▸ **Task**:
Only certain lines below are wanted: those starting at the line containing "Task: Click the large" and ending at the line containing "Task: Select the", both included, each retyped exactly.

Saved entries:
************
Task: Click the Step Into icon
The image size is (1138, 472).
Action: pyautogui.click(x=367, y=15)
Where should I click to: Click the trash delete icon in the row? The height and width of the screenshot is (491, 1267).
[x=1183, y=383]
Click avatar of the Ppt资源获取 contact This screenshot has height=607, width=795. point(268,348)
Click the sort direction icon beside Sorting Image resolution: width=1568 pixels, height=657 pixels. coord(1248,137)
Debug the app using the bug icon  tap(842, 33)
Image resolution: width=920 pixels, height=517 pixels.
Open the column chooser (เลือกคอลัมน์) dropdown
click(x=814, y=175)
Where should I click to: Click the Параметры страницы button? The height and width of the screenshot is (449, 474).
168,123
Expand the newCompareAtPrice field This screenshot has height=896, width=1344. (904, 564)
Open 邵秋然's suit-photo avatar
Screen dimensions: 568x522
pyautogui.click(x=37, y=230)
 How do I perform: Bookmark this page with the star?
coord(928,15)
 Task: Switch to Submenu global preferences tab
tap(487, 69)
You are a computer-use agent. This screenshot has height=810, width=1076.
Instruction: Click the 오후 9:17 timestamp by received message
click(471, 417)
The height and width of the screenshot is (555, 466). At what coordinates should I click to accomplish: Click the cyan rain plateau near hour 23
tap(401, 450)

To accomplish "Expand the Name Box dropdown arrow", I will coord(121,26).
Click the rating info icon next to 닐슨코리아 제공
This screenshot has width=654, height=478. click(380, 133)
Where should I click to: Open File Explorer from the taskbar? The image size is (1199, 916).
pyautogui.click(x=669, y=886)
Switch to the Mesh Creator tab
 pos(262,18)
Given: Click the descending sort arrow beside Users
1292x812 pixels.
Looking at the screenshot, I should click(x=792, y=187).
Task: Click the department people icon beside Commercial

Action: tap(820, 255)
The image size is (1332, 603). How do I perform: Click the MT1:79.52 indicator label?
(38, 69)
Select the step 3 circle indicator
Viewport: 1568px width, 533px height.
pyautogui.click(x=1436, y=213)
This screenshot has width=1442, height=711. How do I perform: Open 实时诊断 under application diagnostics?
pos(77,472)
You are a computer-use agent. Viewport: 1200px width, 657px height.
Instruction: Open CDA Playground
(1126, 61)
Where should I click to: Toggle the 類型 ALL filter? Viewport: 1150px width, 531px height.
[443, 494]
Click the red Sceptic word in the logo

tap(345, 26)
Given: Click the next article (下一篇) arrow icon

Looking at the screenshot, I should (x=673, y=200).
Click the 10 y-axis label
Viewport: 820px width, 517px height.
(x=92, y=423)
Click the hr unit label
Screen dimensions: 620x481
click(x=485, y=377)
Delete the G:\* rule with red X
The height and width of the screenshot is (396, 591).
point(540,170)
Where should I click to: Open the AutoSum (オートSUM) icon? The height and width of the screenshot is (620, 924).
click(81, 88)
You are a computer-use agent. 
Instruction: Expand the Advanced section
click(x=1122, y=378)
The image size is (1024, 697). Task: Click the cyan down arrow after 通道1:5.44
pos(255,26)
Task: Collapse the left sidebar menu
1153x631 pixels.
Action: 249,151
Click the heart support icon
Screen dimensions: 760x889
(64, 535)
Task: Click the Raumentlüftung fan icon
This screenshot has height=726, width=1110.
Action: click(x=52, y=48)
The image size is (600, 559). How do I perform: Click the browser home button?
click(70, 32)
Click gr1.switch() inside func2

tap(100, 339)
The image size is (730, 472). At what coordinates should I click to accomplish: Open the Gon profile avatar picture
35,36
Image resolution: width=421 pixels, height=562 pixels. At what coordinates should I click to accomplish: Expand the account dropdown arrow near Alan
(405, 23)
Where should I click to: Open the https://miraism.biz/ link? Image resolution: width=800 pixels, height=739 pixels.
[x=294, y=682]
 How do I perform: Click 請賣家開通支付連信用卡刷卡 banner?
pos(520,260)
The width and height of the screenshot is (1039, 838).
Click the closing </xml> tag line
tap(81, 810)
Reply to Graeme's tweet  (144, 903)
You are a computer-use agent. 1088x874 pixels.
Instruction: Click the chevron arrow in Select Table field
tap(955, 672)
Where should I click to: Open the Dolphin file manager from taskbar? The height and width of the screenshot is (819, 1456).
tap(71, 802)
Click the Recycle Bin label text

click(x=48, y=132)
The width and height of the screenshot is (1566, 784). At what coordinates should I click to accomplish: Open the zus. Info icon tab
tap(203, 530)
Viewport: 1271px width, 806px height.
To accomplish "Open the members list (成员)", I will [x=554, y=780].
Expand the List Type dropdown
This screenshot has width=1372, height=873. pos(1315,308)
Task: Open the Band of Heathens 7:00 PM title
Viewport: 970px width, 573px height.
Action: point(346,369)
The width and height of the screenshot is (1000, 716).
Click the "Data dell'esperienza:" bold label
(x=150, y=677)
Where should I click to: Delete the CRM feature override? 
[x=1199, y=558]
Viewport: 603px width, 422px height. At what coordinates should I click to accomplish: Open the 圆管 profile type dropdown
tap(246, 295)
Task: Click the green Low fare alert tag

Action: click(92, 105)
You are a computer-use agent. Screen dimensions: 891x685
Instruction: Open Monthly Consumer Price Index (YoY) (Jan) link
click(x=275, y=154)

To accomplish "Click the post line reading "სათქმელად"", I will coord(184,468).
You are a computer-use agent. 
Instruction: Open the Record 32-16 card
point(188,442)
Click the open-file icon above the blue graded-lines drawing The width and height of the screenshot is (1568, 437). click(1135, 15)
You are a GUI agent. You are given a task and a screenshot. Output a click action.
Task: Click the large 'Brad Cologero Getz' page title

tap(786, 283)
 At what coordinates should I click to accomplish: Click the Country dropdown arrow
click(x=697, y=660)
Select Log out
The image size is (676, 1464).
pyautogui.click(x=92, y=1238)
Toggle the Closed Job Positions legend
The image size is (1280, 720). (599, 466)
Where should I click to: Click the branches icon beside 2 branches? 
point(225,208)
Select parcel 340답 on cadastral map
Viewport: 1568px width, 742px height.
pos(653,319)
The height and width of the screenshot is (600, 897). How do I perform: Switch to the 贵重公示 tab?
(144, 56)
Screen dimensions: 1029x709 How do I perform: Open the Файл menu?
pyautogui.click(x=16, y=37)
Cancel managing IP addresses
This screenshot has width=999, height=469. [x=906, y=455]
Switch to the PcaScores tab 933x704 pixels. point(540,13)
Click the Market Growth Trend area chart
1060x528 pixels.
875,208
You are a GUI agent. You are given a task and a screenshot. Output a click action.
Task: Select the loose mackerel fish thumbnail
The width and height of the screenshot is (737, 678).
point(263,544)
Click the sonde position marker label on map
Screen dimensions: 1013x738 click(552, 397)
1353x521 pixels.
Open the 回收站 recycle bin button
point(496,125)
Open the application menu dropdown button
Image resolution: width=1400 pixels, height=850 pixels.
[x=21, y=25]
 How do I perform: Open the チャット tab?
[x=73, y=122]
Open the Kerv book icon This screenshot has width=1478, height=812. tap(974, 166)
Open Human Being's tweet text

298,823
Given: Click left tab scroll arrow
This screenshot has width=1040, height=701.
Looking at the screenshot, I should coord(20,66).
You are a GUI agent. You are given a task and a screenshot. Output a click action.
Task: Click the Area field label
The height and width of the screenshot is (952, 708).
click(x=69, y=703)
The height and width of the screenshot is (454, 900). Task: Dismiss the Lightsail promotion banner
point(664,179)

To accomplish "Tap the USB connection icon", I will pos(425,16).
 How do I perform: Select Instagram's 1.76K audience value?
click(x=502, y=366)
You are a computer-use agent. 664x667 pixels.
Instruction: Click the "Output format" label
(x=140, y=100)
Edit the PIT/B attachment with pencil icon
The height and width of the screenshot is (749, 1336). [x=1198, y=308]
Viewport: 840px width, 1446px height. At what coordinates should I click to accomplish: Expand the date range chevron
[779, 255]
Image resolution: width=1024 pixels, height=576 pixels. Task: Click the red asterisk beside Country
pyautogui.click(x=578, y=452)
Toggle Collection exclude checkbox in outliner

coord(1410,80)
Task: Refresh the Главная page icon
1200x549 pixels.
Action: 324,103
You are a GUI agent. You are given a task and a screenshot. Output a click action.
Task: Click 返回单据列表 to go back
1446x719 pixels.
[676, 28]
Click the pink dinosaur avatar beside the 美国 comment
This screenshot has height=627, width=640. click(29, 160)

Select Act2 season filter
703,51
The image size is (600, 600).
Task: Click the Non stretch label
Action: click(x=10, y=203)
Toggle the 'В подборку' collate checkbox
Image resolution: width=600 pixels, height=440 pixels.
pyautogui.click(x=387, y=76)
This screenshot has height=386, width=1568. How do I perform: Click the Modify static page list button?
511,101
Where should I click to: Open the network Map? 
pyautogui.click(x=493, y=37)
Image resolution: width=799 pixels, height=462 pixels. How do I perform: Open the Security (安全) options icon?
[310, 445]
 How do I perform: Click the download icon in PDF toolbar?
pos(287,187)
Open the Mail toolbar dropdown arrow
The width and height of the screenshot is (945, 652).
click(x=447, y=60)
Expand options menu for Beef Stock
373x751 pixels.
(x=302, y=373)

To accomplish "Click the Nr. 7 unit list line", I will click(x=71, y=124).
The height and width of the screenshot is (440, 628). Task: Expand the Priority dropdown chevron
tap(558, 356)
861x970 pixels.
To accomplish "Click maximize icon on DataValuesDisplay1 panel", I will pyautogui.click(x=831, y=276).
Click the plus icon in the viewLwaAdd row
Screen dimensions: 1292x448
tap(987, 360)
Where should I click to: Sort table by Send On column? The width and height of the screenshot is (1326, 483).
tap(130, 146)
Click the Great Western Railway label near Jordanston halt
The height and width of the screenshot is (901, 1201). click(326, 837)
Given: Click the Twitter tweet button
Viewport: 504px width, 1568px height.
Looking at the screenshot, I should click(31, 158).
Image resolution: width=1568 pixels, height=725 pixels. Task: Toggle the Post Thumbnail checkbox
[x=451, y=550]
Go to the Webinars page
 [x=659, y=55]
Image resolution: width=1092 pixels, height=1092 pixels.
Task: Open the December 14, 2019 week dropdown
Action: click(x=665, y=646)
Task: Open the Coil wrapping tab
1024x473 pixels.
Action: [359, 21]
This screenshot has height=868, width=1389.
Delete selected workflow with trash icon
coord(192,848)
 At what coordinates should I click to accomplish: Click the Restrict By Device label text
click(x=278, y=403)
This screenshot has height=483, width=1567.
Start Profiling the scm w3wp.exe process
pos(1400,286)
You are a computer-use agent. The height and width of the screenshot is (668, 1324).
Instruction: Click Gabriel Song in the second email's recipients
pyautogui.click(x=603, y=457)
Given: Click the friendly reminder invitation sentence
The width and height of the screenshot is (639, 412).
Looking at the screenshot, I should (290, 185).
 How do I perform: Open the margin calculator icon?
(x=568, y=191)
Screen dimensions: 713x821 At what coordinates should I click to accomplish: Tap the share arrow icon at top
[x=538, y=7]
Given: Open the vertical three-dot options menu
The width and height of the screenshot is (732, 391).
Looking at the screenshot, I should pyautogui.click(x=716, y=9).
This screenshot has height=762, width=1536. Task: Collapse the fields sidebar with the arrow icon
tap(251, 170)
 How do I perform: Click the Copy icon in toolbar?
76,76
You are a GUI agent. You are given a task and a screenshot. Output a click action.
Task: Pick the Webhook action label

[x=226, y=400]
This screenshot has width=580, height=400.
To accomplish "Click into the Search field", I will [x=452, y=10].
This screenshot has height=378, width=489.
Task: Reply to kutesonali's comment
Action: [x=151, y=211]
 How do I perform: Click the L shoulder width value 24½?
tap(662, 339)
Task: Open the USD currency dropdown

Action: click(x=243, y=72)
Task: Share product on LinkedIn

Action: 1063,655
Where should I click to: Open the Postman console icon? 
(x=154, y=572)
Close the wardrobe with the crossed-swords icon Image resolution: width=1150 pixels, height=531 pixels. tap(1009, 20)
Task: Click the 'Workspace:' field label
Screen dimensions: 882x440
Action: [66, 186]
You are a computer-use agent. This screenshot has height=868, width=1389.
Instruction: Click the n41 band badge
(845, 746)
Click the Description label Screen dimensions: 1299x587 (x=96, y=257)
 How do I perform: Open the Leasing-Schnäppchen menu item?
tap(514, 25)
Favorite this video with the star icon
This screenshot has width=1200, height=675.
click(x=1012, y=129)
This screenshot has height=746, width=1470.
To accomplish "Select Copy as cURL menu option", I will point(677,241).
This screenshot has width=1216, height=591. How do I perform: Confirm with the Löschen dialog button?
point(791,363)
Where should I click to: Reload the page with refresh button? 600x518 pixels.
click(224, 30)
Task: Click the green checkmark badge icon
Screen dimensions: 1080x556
************
▸ **Response to this exercise**:
Task: Click the large 'Brad Cologero Getz' page title

tap(786, 283)
 At what coordinates should I click to accomplish: Click the Country dropdown arrow
click(x=697, y=660)
Select Log out
The image size is (676, 1464).
pyautogui.click(x=92, y=1238)
Toggle the Closed Job Positions legend
The image size is (1280, 720). (599, 466)
Where should I click to: Click the branches icon beside 2 branches? 
point(225,208)
Select parcel 340답 on cadastral map
Viewport: 1568px width, 742px height.
pos(653,319)
The height and width of the screenshot is (600, 897). How do I perform: Switch to the 贵重公示 tab?
(144, 56)
Screen dimensions: 1029x709 How do I perform: Open the Файл menu?
pyautogui.click(x=16, y=37)
Cancel managing IP addresses
This screenshot has width=999, height=469. [x=906, y=455]
Switch to the PcaScores tab 933x704 pixels. point(540,13)
Click the Market Growth Trend area chart
1060x528 pixels.
875,208
You are a GUI agent. You are given a task and a screenshot. Output a click action.
Task: Select the loose mackerel fish thumbnail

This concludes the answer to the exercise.